[Stored records]
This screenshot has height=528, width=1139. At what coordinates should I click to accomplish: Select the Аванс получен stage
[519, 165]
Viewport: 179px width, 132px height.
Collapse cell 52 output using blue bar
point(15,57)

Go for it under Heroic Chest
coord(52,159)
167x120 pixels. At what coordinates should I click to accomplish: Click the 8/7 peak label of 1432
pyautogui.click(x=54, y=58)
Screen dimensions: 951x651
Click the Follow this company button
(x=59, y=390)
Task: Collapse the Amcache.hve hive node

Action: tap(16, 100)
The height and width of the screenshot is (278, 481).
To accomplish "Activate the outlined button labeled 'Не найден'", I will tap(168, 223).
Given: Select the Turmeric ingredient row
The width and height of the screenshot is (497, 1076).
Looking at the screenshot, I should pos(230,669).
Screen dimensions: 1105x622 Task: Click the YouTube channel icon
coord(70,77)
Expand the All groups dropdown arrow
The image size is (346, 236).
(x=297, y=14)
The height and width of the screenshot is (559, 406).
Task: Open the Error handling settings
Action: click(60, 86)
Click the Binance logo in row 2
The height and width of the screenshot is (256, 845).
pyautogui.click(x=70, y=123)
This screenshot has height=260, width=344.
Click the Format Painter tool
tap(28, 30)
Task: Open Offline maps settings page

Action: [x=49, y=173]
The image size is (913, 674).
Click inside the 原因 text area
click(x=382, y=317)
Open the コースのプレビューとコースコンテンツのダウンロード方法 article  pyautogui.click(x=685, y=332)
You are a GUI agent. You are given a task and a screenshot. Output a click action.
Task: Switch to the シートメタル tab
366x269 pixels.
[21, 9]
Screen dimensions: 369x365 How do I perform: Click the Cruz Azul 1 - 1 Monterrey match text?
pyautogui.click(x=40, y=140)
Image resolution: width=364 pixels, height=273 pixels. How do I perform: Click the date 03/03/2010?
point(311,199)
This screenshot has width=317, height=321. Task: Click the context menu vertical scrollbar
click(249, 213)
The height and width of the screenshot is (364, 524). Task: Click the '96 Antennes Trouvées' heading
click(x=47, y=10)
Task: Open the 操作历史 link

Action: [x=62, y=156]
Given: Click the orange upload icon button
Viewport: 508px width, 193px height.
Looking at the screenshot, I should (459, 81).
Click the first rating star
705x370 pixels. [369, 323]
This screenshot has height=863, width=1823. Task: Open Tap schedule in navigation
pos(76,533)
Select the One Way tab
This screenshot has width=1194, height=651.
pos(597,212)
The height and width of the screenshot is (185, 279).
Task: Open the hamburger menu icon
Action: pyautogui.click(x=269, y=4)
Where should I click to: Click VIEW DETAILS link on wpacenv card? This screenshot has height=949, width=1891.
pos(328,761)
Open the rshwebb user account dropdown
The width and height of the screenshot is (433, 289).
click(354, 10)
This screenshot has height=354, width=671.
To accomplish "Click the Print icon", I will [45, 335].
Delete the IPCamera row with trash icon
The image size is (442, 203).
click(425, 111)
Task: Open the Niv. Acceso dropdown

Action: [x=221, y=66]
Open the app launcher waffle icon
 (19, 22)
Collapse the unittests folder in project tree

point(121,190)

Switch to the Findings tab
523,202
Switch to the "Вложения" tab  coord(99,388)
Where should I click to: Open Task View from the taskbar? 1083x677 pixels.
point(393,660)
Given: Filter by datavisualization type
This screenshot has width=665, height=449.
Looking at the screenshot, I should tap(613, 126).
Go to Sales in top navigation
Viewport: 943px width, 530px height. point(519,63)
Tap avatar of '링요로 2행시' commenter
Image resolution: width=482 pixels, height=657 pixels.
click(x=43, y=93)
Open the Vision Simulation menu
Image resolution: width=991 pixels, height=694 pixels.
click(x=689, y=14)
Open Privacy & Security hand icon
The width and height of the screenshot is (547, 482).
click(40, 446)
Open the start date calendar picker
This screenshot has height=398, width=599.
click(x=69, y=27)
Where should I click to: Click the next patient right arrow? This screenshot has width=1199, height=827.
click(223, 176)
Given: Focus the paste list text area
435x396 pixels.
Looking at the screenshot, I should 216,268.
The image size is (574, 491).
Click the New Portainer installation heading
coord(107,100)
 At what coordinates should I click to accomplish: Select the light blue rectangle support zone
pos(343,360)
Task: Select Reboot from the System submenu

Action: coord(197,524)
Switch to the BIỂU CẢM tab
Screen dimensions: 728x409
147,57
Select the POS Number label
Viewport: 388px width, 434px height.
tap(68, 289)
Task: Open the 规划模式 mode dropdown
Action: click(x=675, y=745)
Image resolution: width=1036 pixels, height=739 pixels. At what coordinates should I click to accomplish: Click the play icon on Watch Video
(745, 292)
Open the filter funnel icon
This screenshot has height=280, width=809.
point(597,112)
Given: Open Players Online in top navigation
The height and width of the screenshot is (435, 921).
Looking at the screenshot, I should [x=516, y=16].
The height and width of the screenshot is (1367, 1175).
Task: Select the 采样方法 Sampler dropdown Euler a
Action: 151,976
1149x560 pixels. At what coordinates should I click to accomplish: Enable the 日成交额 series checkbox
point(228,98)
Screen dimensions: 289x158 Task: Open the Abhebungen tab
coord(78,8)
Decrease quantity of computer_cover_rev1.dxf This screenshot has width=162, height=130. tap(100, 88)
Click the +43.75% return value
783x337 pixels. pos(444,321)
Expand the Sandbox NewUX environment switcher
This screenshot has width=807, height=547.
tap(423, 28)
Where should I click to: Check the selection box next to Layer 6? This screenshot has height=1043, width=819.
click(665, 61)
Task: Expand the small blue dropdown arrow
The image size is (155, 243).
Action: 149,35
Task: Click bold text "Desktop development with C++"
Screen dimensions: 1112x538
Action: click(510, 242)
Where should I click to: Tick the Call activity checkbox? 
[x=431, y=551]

- _Your assignment_: Write out the data above once more, exactly as it reads.

- _Written answer_:
This screenshot has height=528, width=1139. At what coordinates should I click to accomplish: Select the Аванс получен stage
[519, 165]
Viewport: 179px width, 132px height.
Collapse cell 52 output using blue bar
point(15,57)

Go for it under Heroic Chest
coord(52,159)
167x120 pixels. At what coordinates should I click to accomplish: Click the 8/7 peak label of 1432
pyautogui.click(x=54, y=58)
Screen dimensions: 951x651
Click the Follow this company button
(x=59, y=390)
Task: Collapse the Amcache.hve hive node

Action: tap(16, 100)
The height and width of the screenshot is (278, 481).
To accomplish "Activate the outlined button labeled 'Не найден'", I will tap(168, 223).
Given: Select the Turmeric ingredient row
The width and height of the screenshot is (497, 1076).
Looking at the screenshot, I should pos(230,669).
Screen dimensions: 1105x622 Task: Click the YouTube channel icon
coord(70,77)
Expand the All groups dropdown arrow
The image size is (346, 236).
(x=297, y=14)
The height and width of the screenshot is (559, 406).
Task: Open the Error handling settings
Action: click(60, 86)
Click the Binance logo in row 2
The height and width of the screenshot is (256, 845).
pyautogui.click(x=70, y=123)
This screenshot has height=260, width=344.
Click the Format Painter tool
tap(28, 30)
Task: Open Offline maps settings page

Action: [x=49, y=173]
The image size is (913, 674).
Click inside the 原因 text area
click(x=382, y=317)
Open the コースのプレビューとコースコンテンツのダウンロード方法 article  pyautogui.click(x=685, y=332)
You are a GUI agent. You are given a task and a screenshot. Output a click action.
Task: Switch to the シートメタル tab
366x269 pixels.
[21, 9]
Screen dimensions: 369x365 How do I perform: Click the Cruz Azul 1 - 1 Monterrey match text?
pyautogui.click(x=40, y=140)
Image resolution: width=364 pixels, height=273 pixels. How do I perform: Click the date 03/03/2010?
point(311,199)
This screenshot has width=317, height=321. Task: Click the context menu vertical scrollbar
click(249, 213)
The height and width of the screenshot is (364, 524). Task: Click the '96 Antennes Trouvées' heading
click(x=47, y=10)
Task: Open the 操作历史 link

Action: [x=62, y=156]
Given: Click the orange upload icon button
Viewport: 508px width, 193px height.
Looking at the screenshot, I should (459, 81).
Click the first rating star
705x370 pixels. [369, 323]
This screenshot has height=863, width=1823. Task: Open Tap schedule in navigation
pos(76,533)
Select the One Way tab
This screenshot has width=1194, height=651.
pos(597,212)
The height and width of the screenshot is (185, 279).
Task: Open the hamburger menu icon
Action: pyautogui.click(x=269, y=4)
Where should I click to: Click VIEW DETAILS link on wpacenv card? This screenshot has height=949, width=1891.
pos(328,761)
Open the rshwebb user account dropdown
The width and height of the screenshot is (433, 289).
click(354, 10)
This screenshot has height=354, width=671.
To accomplish "Click the Print icon", I will [45, 335].
Delete the IPCamera row with trash icon
The image size is (442, 203).
click(425, 111)
Task: Open the Niv. Acceso dropdown

Action: [x=221, y=66]
Open the app launcher waffle icon
 (19, 22)
Collapse the unittests folder in project tree

point(121,190)

Switch to the Findings tab
523,202
Switch to the "Вложения" tab  coord(99,388)
Where should I click to: Open Task View from the taskbar? 1083x677 pixels.
point(393,660)
Given: Filter by datavisualization type
This screenshot has width=665, height=449.
Looking at the screenshot, I should tap(613, 126).
Go to Sales in top navigation
Viewport: 943px width, 530px height. point(519,63)
Tap avatar of '링요로 2행시' commenter
Image resolution: width=482 pixels, height=657 pixels.
click(x=43, y=93)
Open the Vision Simulation menu
Image resolution: width=991 pixels, height=694 pixels.
click(x=689, y=14)
Open Privacy & Security hand icon
The width and height of the screenshot is (547, 482).
click(40, 446)
Open the start date calendar picker
This screenshot has height=398, width=599.
click(x=69, y=27)
Where should I click to: Click the next patient right arrow? This screenshot has width=1199, height=827.
click(223, 176)
Given: Focus the paste list text area
435x396 pixels.
Looking at the screenshot, I should 216,268.
The image size is (574, 491).
Click the New Portainer installation heading
coord(107,100)
 At what coordinates should I click to accomplish: Select the light blue rectangle support zone
pos(343,360)
Task: Select Reboot from the System submenu

Action: coord(197,524)
Switch to the BIỂU CẢM tab
Screen dimensions: 728x409
147,57
Select the POS Number label
Viewport: 388px width, 434px height.
tap(68, 289)
Task: Open the 规划模式 mode dropdown
Action: click(x=675, y=745)
Image resolution: width=1036 pixels, height=739 pixels. At what coordinates should I click to accomplish: Click the play icon on Watch Video
(745, 292)
Open the filter funnel icon
This screenshot has height=280, width=809.
point(597,112)
Given: Open Players Online in top navigation
The height and width of the screenshot is (435, 921).
Looking at the screenshot, I should [x=516, y=16].
The height and width of the screenshot is (1367, 1175).
Task: Select the 采样方法 Sampler dropdown Euler a
Action: 151,976
1149x560 pixels. At what coordinates should I click to accomplish: Enable the 日成交额 series checkbox
point(228,98)
Screen dimensions: 289x158 Task: Open the Abhebungen tab
coord(78,8)
Decrease quantity of computer_cover_rev1.dxf This screenshot has width=162, height=130. tap(100, 88)
Click the +43.75% return value
783x337 pixels. pos(444,321)
Expand the Sandbox NewUX environment switcher
This screenshot has width=807, height=547.
tap(423, 28)
Where should I click to: Check the selection box next to Layer 6? This screenshot has height=1043, width=819.
click(665, 61)
Task: Expand the small blue dropdown arrow
The image size is (155, 243).
Action: 149,35
Task: Click bold text "Desktop development with C++"
Screen dimensions: 1112x538
Action: click(510, 242)
Where should I click to: Tick the Call activity checkbox? 
[x=431, y=551]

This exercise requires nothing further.